### Data provided
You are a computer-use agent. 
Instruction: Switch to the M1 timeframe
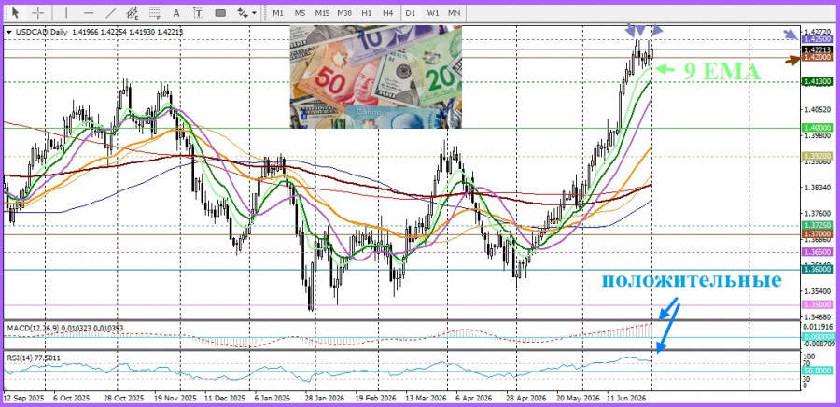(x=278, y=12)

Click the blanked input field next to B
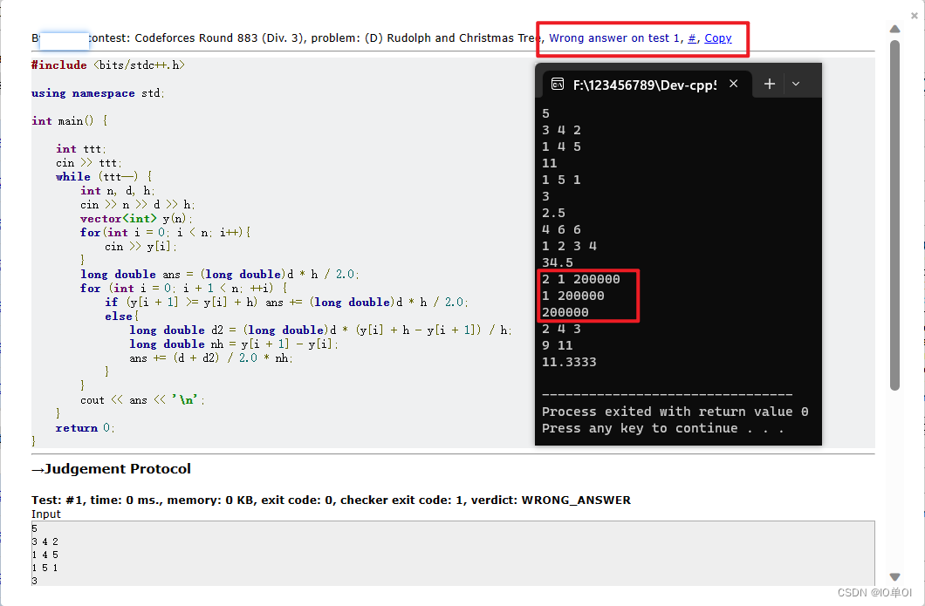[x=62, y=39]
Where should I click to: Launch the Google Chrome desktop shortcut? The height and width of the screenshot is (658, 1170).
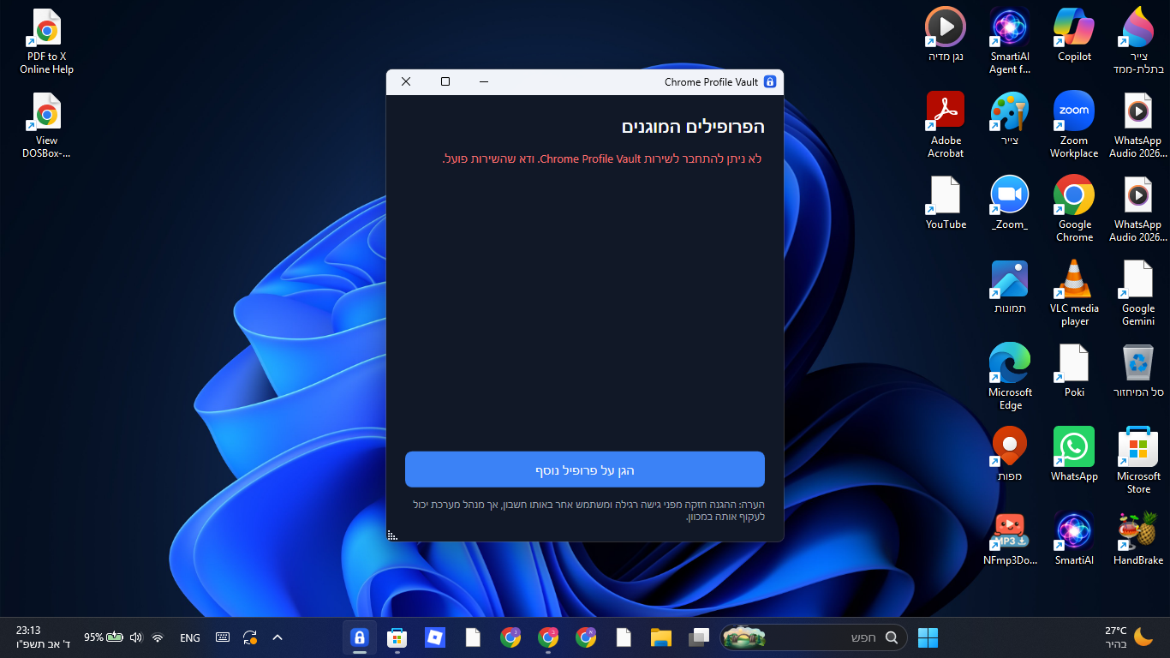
######
## Your goal
Print all entries exactly, without images.

## Final answer
You are a computer-use agent. 
Instruction: Switch to the M1 timeframe
(x=278, y=12)

Click the blanked input field next to B
[x=62, y=39]
Where should I click to: Launch the Google Chrome desktop shortcut? The height and width of the screenshot is (658, 1170).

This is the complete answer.